To be exceedingly reductive, Wings of the Dove is about Milly Theale and a plot to steal her fortune. Milly is moneyed because everyone else in her family has died (individually, and probably tragically, but that’s all the data you get, Greedy Reader) and Milly herself is slowly dying (of something. She doesn’t want to know what, everyone else is too polite to ask of what. Except for, apparently, you, you nosy thing). It’s all very intentionally vague.
Meanwhile, Merton Denscher and Kate Croy are un-rich and in love. Not adorably un-rich, but realistically un-rich, like, Huh. We are un-rich, and likely to always be un-rich. Enter Milly (plus fortune). Kate is all *meaningful glance* and Merton is all *I think I get what you’re getting at but really I don’t* and it isn’t until some 500 pages in that Kate is all You marry her and then she dies and we are rich. And Merton is like, Oh.
And this is what I mean by that plot summary being reductive, because if the plot doesn’t show up until then, what are the first 500 pages doing? They are meandering, pleasantly but rather bafflingly. This hasn’t happened to me with a book in ages, but whole paragraphs will pass where I have no idea what is going on. Not because of some Bourne-Identity-style wtf-ery, but because sometimes I misplace the sentence’s subject and/or verb. James is labyrinthine, yo.
Un ejemplo: ‘The impression – all the sharp growth of the final few moments – was neither more nor less than that she might make, of a sudden, in quite another world, another straight friend, and a friend who would moreover be, wonderfully, the most appointed, the most thoroughly adjusted of the whole collection, inasmuch as he would somehow wear the character scientifically, ponderably, provably – not just loosely and sociably.’
You can’t just plow through sentences like that. You have to wallow in them, because that’s what Henry James is. In the same way that Philippa Gregory is just a steaming pile of plot, James is almost completely made of prose and setting and character.
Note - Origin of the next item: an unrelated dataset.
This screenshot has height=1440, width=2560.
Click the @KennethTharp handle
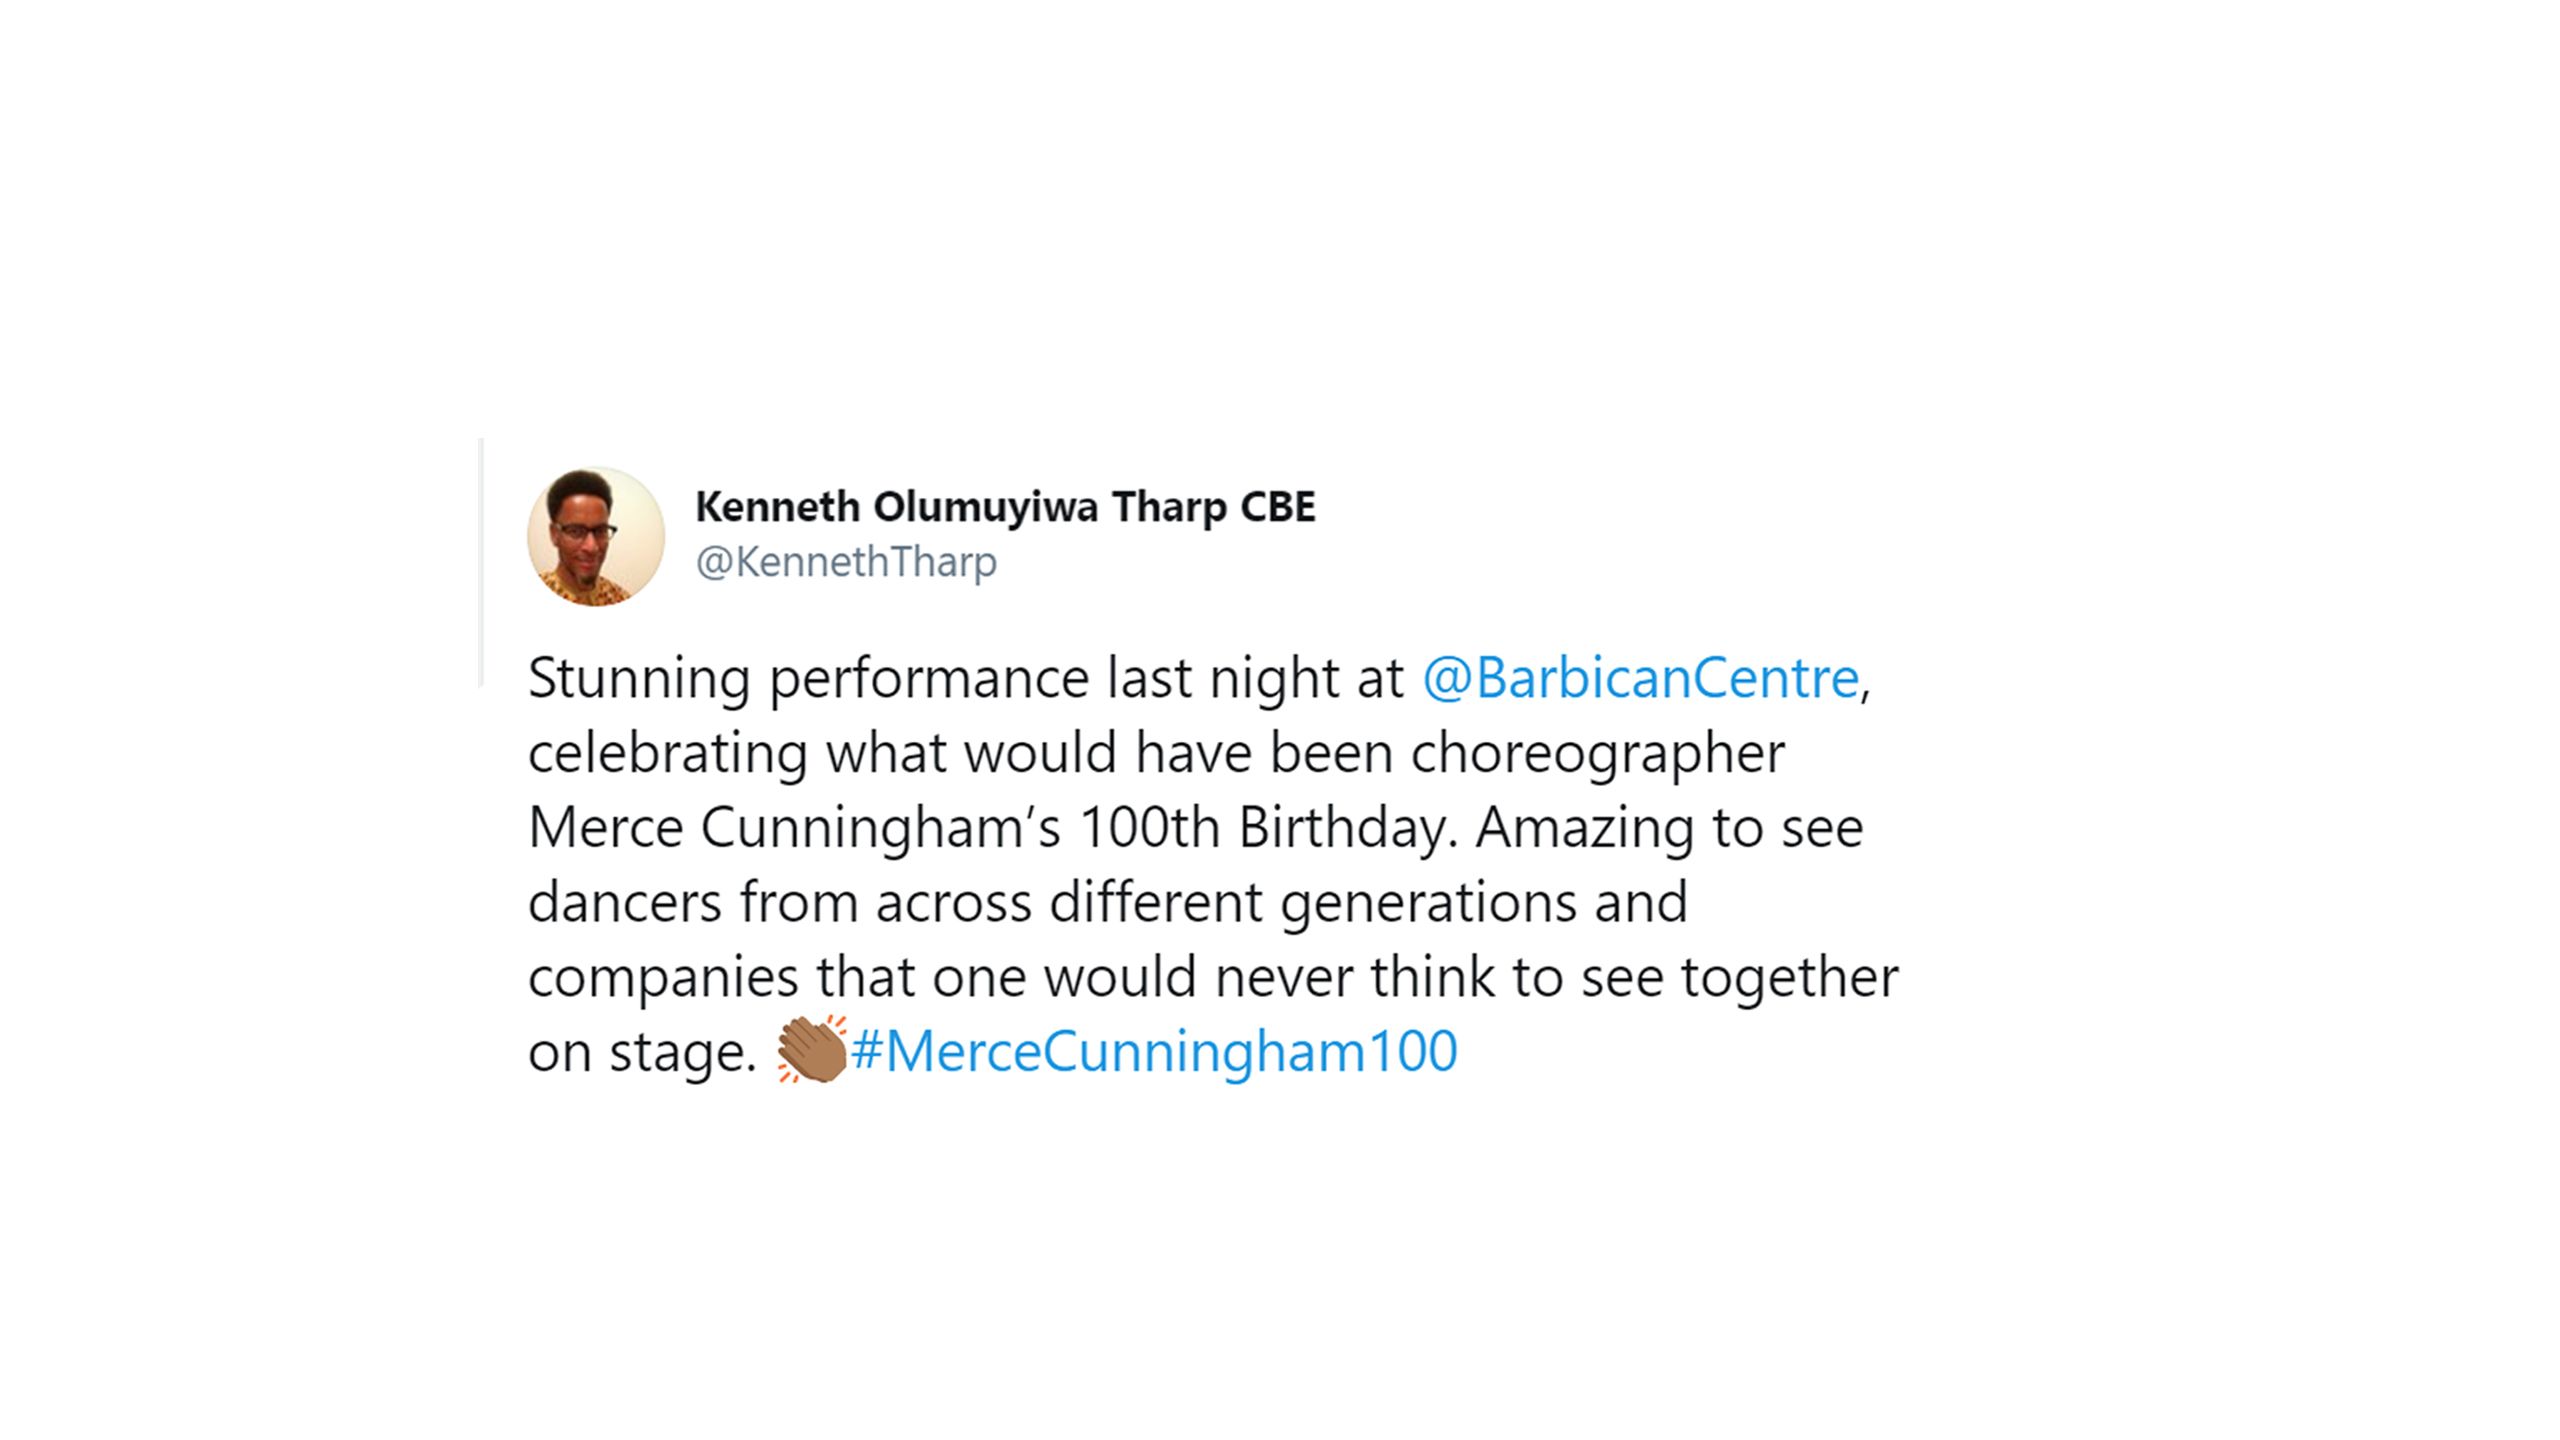[846, 562]

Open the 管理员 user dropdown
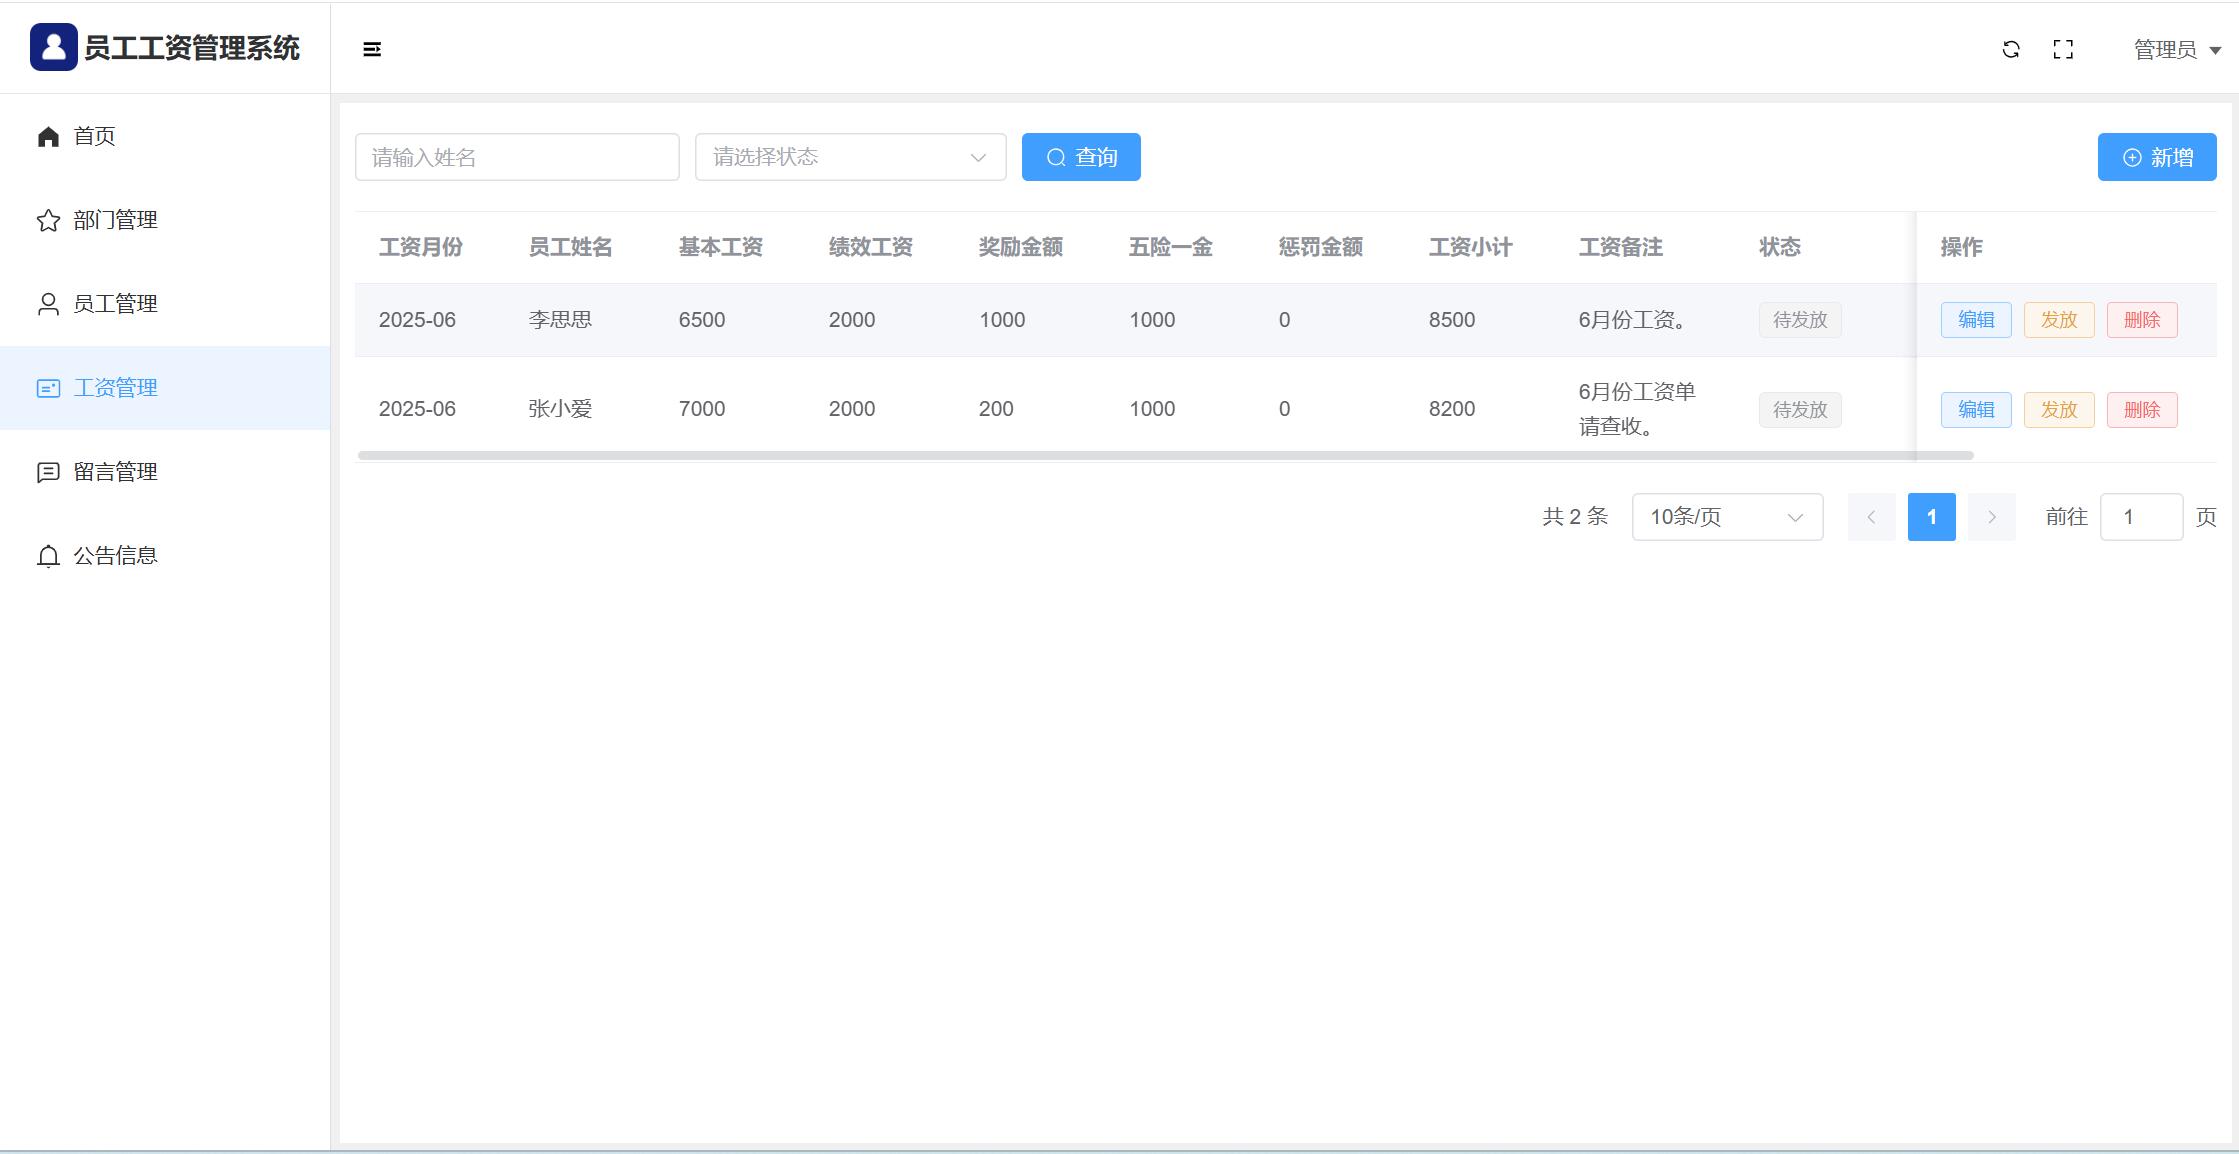click(2176, 50)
I mean, things happen. But they happen eventually, at a lovely, decorative snail’s pace.
And ‘vague’ is the soup of the day. There’s a great deal of, She looked at him intently and he immediately gathered the depths of her meaning, and you’re all *raises hand* I would also like to be gathering the depths of this meaning? Please speak plainly.
This circumlocution, combined with some pretty hefty scruples, gets psychologically noodling. I mean, the whole deception is only achieved, despite Denscher’s scrupulous inability to tell a direct lie, by everyone else’s scrupulous inability to ask direct questions. This sort of fine attention to decorum is (along with a name like ‘Merton Denscher’) completely foreign to my 21st century North American brain. My generation feels like it’s rude not to ask exceedingly personal questions, and now I feel like we’ve lost the fine discerning ability to intuit things.
Whenever someone says that a book repays effort I’m all THAT IS CODE FOR ‘TOO HARD’! But The Wings of the Dove repays effort, and I liked it. I had to turn off the radio, and couldn’t be planning dinner while I was reading (shut it, you totally do that too) but when all of my brains were engaged it was very excellent.